December 27, 2013

Finding the K in K-Means Clustering

A couple of weeks ago, here at The Data Science Lab we showed how Lloyd’s algorithm can be used to cluster points using k-means with a simple python implementation. We also produced interesting visualizations of the Voronoi tessellation induced by the clustering. At the end of the post we hinted at some of the shortcomings of this clustering procedure. The basic k-means is an extremely simple and efficient algorithm. However, it assumes prior knowledge of the data in order to choose the appropriate K. Other disadvantages are the sensitivity of the final clusters to the selection of the initial centroids and the fact that the algorithm can produce empty clusters. In today’s post, and by popular request, we are going to have a look at the first question, namely how to find the appropriate K to use in the k-means clustering procedure.

Meaning and purpose of clustering, and the elbow method

Clustering consist of grouping objects in sets, such that objects within a cluster are as similar as possible, whereas objects from different clusters are as dissimilar as possible. Thus, the optimal clustering is somehow subjective and dependent on the characteristic used for determining similarities, as well as on the level of detail required from the partitions. For the purpose of our clustering experiment we use clusters derived from Gaussian distributions, i.e. globular in nature, and look only at the usual definition of Euclidean distance between points in a two-dimensional space to determine intra- and inter-cluster similarity.

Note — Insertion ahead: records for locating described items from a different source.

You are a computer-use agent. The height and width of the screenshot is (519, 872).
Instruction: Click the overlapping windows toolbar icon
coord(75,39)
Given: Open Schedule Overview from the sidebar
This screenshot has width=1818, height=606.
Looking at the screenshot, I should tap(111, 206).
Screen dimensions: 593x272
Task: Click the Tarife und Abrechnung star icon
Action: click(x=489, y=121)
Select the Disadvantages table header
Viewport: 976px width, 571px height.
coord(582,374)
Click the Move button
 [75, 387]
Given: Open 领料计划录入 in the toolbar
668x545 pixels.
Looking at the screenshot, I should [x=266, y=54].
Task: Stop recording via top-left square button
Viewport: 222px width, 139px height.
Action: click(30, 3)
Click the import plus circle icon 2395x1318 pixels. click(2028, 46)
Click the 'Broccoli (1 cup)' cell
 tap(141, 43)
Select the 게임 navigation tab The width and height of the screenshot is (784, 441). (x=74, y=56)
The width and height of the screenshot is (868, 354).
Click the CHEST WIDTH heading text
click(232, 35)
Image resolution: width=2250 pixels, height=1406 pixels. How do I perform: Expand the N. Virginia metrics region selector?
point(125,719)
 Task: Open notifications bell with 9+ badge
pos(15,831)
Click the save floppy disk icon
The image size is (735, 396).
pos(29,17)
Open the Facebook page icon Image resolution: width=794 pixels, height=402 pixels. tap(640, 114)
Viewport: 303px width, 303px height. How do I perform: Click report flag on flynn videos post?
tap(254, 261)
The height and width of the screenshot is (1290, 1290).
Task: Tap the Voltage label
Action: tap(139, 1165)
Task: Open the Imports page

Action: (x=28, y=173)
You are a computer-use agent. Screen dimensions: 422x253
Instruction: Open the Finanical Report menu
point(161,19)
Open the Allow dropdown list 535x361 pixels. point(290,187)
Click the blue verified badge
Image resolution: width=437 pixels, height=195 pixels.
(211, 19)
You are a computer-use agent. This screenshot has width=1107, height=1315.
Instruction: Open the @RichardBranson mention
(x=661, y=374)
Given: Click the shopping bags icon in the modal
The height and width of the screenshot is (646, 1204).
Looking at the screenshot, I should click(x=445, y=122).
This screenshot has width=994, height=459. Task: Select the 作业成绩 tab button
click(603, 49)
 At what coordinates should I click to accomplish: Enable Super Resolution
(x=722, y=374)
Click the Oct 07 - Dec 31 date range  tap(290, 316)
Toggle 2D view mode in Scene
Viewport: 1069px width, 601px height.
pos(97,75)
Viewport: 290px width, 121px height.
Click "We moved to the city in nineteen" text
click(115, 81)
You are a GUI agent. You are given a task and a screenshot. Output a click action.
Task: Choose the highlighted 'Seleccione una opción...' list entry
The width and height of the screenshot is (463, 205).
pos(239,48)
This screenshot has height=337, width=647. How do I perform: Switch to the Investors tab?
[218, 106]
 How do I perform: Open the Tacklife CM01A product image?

The following measure represents the sum of intra-cluster distances between points in a given cluster $C_k$ containing $n_k$ points:

$\displaystyle D_k = \sum_{\mathrm{x}_i \in C_k} \sum_{\mathrm{x}_j \in C_k} ||\mathrm{x}_i - \mathrm{x}_j ||^2 = 2 n_k \sum_{\mathrm{x}_i \in C_k} ||\mathrm{x}_i - \mu_k ||^2$ .

Adding the normalized intra-cluster sums of squares gives a measure of the compactness of our clustering:

$\displaystyle W_k = \sum_{k=1}^K \frac{1}{2n_k} D_k$ .

This variance quantity $W_k$ is the basis of a naive procedure to determine the optimal number of clusters: the elbow method.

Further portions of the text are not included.